Thursday’s 202km Stage 12 to Genoa features three Cat.3 ascents and has breakaway and Bauke Mollema written all over it – that is, provided Thomas De Gendt’s not feeling hungry again. A day later, Stage 13 from Sanremo is almost La Primavera in reverse – and while there’s no Poggio, the tough early ascent of the Colle di Nava adds a little uncertainty to a route that would well otherwise suits the sprinters. Given what’s in store, Friday may also be the day many of the fastmen call it a day and quit the Giro – so expect Lotto Soudal’s Ewan to be extra motivated…
Then we have the potential ambush stage to Torino which packs five categorised climbs and very few flat stretches of road into a 147km profile that looks like a jagged saw. The second half features two laps of a circuit that includes the Superga and Maddalena climbs on a day that features 3,750m of vertical gain – but a downhill finish.
If Juanpe Lopez has managed to hold on to pink all week then the Spaniard will face his biggest test on Sunday where fans will get a little taster of the prolonged GC battle in store in week three. A gradual grind that zigzags up the Aosta valley is followed by three climbs, the easiest of which coming at the end of the 177km Stage 15 when the legs will be at their most tired.

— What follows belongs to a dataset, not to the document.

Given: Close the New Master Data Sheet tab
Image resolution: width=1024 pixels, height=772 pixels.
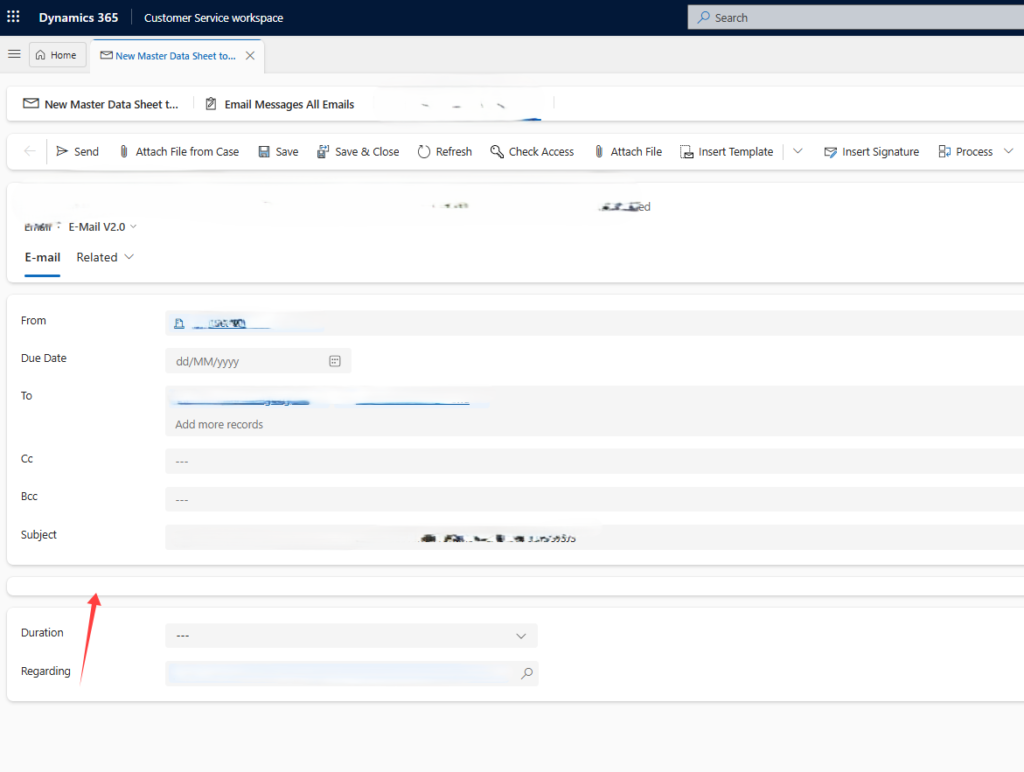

The Cat.2 ascent to Cogne would be a big-ring climb were it not for a testing opening segment where the gradient ramps up to double figures. In fact, both preceding climbs – the Cat.1 duo of Pila-les-Fleurs and Verrogne – play out over a succession of sumptuous hairpins with maximum tilts of 15% and 14% respectively, and both are followed by highly technical descents. The winner of Stage 15 will have to be an all-round talent who can do it all – and it could well be the man who ends up with the pink jersey on his back in Verona.
It's for that reason that the slow-building second week of the 105th edition of the Giro may ultimately prove to be so crucial.